**WHAT NEEDS TO BE DONE**: Each record below needs to be copied out exactly as it stands.

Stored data
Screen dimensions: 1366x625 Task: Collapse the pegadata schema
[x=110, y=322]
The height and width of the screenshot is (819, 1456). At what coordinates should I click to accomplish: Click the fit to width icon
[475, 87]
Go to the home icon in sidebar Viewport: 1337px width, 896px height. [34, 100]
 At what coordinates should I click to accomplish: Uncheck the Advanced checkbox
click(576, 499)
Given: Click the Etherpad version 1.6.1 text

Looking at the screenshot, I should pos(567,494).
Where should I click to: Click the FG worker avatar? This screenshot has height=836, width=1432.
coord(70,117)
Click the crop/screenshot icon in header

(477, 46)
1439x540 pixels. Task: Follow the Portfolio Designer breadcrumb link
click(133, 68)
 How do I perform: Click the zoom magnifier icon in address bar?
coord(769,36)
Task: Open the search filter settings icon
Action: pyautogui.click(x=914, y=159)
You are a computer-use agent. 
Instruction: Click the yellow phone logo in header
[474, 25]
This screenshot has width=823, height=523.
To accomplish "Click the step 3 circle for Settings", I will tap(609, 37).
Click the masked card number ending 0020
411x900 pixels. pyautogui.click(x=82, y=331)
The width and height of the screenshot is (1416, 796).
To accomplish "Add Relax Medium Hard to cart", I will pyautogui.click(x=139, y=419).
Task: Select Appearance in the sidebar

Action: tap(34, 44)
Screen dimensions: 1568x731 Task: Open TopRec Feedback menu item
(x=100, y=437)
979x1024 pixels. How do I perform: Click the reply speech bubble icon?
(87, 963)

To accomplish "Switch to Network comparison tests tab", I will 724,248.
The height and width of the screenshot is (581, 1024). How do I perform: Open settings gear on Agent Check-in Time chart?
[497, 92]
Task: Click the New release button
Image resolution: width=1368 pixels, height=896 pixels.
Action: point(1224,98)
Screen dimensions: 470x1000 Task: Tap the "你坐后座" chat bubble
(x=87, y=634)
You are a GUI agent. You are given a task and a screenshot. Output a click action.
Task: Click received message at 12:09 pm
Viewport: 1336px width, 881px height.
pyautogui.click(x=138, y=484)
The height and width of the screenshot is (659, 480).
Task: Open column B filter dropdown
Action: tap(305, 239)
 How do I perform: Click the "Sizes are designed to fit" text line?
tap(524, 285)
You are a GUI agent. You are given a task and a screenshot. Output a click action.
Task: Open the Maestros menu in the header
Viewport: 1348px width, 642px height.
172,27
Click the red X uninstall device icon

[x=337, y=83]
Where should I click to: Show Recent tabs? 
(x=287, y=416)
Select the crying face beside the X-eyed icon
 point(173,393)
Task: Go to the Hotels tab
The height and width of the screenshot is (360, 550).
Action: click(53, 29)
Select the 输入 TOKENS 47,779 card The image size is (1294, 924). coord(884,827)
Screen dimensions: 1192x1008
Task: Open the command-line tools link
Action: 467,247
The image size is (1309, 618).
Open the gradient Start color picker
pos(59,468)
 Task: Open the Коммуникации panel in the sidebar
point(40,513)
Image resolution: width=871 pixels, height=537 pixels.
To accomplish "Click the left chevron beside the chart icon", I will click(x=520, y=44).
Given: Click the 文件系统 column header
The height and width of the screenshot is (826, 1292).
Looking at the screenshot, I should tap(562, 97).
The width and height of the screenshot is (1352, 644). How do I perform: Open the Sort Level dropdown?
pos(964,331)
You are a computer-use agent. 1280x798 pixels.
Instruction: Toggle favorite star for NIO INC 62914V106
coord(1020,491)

**EXERCISE OUTPUT**:
Screen dimensions: 1366x625 Task: Collapse the pegadata schema
[x=110, y=322]
The height and width of the screenshot is (819, 1456). At what coordinates should I click to accomplish: Click the fit to width icon
[475, 87]
Go to the home icon in sidebar Viewport: 1337px width, 896px height. [34, 100]
 At what coordinates should I click to accomplish: Uncheck the Advanced checkbox
click(576, 499)
Given: Click the Etherpad version 1.6.1 text

Looking at the screenshot, I should pos(567,494).
Where should I click to: Click the FG worker avatar? This screenshot has height=836, width=1432.
coord(70,117)
Click the crop/screenshot icon in header

(477, 46)
1439x540 pixels. Task: Follow the Portfolio Designer breadcrumb link
click(133, 68)
 How do I perform: Click the zoom magnifier icon in address bar?
coord(769,36)
Task: Open the search filter settings icon
Action: pyautogui.click(x=914, y=159)
You are a computer-use agent. 
Instruction: Click the yellow phone logo in header
[474, 25]
This screenshot has width=823, height=523.
To accomplish "Click the step 3 circle for Settings", I will tap(609, 37).
Click the masked card number ending 0020
411x900 pixels. pyautogui.click(x=82, y=331)
The width and height of the screenshot is (1416, 796).
To accomplish "Add Relax Medium Hard to cart", I will pyautogui.click(x=139, y=419).
Task: Select Appearance in the sidebar

Action: tap(34, 44)
Screen dimensions: 1568x731 Task: Open TopRec Feedback menu item
(x=100, y=437)
979x1024 pixels. How do I perform: Click the reply speech bubble icon?
(87, 963)

To accomplish "Switch to Network comparison tests tab", I will 724,248.
The height and width of the screenshot is (581, 1024). How do I perform: Open settings gear on Agent Check-in Time chart?
[497, 92]
Task: Click the New release button
Image resolution: width=1368 pixels, height=896 pixels.
Action: point(1224,98)
Screen dimensions: 470x1000 Task: Tap the "你坐后座" chat bubble
(x=87, y=634)
You are a GUI agent. You are given a task and a screenshot. Output a click action.
Task: Click received message at 12:09 pm
Viewport: 1336px width, 881px height.
pyautogui.click(x=138, y=484)
The height and width of the screenshot is (659, 480).
Task: Open column B filter dropdown
Action: tap(305, 239)
 How do I perform: Click the "Sizes are designed to fit" text line?
tap(524, 285)
You are a GUI agent. You are given a task and a screenshot. Output a click action.
Task: Open the Maestros menu in the header
Viewport: 1348px width, 642px height.
172,27
Click the red X uninstall device icon

[x=337, y=83]
Where should I click to: Show Recent tabs? 
(x=287, y=416)
Select the crying face beside the X-eyed icon
 point(173,393)
Task: Go to the Hotels tab
The height and width of the screenshot is (360, 550).
Action: click(53, 29)
Select the 输入 TOKENS 47,779 card The image size is (1294, 924). coord(884,827)
Screen dimensions: 1192x1008
Task: Open the command-line tools link
Action: 467,247
The image size is (1309, 618).
Open the gradient Start color picker
pos(59,468)
 Task: Open the Коммуникации panel in the sidebar
point(40,513)
Image resolution: width=871 pixels, height=537 pixels.
To accomplish "Click the left chevron beside the chart icon", I will click(x=520, y=44).
Given: Click the 文件系统 column header
The height and width of the screenshot is (826, 1292).
Looking at the screenshot, I should tap(562, 97).
The width and height of the screenshot is (1352, 644). How do I perform: Open the Sort Level dropdown?
pos(964,331)
You are a computer-use agent. 1280x798 pixels.
Instruction: Toggle favorite star for NIO INC 62914V106
coord(1020,491)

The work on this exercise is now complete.